The exercise: Repeat only these lines of the material below, beginning at the line that contains "Click the Google" and stopping after the line that contains "will pyautogui.click(x=109, y=119).".

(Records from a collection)
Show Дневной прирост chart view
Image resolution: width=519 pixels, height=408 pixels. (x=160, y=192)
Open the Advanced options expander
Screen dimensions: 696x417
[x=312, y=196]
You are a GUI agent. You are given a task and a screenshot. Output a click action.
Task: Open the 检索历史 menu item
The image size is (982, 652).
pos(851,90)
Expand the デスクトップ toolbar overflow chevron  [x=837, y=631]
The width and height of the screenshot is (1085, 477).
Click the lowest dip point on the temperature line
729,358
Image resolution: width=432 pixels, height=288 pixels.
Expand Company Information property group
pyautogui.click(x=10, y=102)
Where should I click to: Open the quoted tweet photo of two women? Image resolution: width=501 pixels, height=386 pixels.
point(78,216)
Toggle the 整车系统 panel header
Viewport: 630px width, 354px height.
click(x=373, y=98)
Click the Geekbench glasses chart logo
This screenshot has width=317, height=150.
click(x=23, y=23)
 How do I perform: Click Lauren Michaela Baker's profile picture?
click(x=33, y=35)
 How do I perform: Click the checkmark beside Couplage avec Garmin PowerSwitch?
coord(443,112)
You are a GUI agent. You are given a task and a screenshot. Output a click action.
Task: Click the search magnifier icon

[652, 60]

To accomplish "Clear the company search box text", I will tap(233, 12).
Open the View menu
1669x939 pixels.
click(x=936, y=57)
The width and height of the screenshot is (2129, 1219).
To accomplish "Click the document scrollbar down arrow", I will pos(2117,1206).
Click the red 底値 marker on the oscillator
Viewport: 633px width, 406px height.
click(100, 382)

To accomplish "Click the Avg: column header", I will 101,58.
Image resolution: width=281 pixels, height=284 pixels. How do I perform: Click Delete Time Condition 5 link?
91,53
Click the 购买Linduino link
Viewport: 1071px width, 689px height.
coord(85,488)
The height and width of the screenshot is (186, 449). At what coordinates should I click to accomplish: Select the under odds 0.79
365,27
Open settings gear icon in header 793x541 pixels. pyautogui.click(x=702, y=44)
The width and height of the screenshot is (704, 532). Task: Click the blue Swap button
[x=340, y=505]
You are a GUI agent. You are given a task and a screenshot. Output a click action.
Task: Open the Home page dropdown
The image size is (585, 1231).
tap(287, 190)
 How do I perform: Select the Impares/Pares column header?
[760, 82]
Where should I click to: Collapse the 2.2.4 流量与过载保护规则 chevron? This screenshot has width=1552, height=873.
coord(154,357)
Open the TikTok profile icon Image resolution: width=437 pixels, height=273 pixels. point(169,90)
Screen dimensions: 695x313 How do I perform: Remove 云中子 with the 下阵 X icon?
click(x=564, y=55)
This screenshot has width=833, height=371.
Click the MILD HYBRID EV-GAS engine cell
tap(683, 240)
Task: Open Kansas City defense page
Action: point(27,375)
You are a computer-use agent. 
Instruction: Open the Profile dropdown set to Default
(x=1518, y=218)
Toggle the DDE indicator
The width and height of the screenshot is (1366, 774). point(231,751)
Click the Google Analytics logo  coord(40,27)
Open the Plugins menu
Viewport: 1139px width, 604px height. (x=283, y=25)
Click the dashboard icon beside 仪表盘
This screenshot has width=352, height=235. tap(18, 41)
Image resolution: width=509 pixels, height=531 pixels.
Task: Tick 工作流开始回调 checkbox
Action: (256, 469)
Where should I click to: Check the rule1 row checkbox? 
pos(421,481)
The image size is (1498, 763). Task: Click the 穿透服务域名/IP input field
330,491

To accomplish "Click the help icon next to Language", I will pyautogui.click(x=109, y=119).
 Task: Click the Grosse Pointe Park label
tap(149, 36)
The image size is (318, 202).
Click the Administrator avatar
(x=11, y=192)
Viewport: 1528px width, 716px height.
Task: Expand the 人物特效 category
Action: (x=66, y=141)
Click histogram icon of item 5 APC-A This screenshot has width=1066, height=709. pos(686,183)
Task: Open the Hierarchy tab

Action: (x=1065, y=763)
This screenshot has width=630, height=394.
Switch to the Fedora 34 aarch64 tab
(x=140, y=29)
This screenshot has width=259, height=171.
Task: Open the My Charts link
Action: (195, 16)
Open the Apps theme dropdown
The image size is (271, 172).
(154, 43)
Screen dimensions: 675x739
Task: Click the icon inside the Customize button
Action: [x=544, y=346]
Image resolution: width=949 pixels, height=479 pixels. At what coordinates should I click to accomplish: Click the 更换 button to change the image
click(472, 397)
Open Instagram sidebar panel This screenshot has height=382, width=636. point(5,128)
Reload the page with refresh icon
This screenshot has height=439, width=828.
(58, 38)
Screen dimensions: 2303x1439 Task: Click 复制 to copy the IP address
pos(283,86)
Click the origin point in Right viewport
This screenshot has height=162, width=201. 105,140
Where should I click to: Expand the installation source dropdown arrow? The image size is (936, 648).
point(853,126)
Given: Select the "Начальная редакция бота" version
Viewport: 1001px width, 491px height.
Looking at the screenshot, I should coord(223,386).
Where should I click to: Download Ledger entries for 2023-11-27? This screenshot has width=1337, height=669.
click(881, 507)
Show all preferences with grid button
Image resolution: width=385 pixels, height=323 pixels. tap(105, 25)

Worked answer:
Click the Google Analytics logo  coord(40,27)
Open the Plugins menu
Viewport: 1139px width, 604px height. (x=283, y=25)
Click the dashboard icon beside 仪表盘
This screenshot has width=352, height=235. tap(18, 41)
Image resolution: width=509 pixels, height=531 pixels.
Task: Tick 工作流开始回调 checkbox
Action: (256, 469)
Where should I click to: Check the rule1 row checkbox? 
pos(421,481)
The image size is (1498, 763). Task: Click the 穿透服务域名/IP input field
330,491

To accomplish "Click the help icon next to Language", I will pyautogui.click(x=109, y=119).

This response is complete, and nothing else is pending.